2007-05-03 01:42:31 · 11 answers · asked by Mam 2 in Family & Relationships Family

11 answers

Perhaps he is not sorry...his wife controls him.

2007-05-03 01:47:18 · answer #1 · answered by BeautyBreak H 4 · 0 2

Difficult as it is, waiting longer might not make things any easier. Maybe you need to bite the bullet and try to make contact with your brother. Maybe you could write him a letter explaining you miss your brother and want to see him (and see if you two can have a relationship now, not based on the past troubles). A lot of water has passed under the bridge. Maybe your child would like to meet their uncle, and vice versa. Try to keep it casual and see how it goes. A life lived in fear is a life half-lived, so they say. Maybe it won't go well, but you are both older now and family is not always easy, and add in stress including grief, and this can make it even more tricky. Still, blood is thicker than water, and if you think it is worth trying (sounds like you do), then I reckon give it a go. At least that way you are giving your brother a chance to respond how he wants to (and you won't know what that will be if you don't make the effort).

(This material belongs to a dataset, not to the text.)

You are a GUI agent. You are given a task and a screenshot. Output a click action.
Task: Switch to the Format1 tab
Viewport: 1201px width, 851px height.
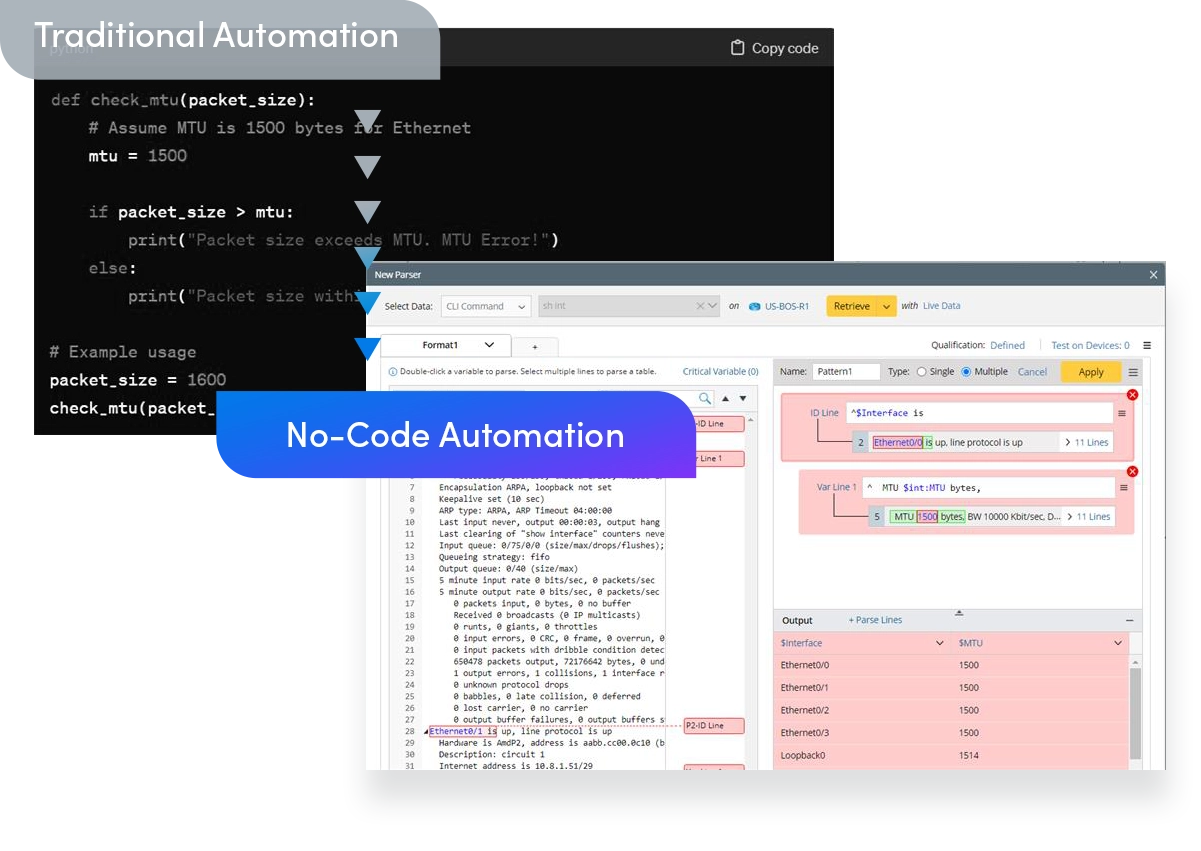(x=440, y=345)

Good luck.

2007-05-03 01:54:08 · answer #2 · answered by Max 6 · 0 0

I was estranged from my brother for 23 years and had the opportunity to speak with him 2 years ago. At that time is when I found out my mother died 3 months earlier and she didn't want me to know.

I tried for 5 months to rekindle the last 23 years but it was very difficult as he felt like a total stranger to me. Even his voice was strange to me. His phone calls were very hard on me as he was still stuck in the same place 23 years ago as he is an alcholic, but stopped drinking a few years back.

My mother and brother shut me out and I carried that pain for a long, long time.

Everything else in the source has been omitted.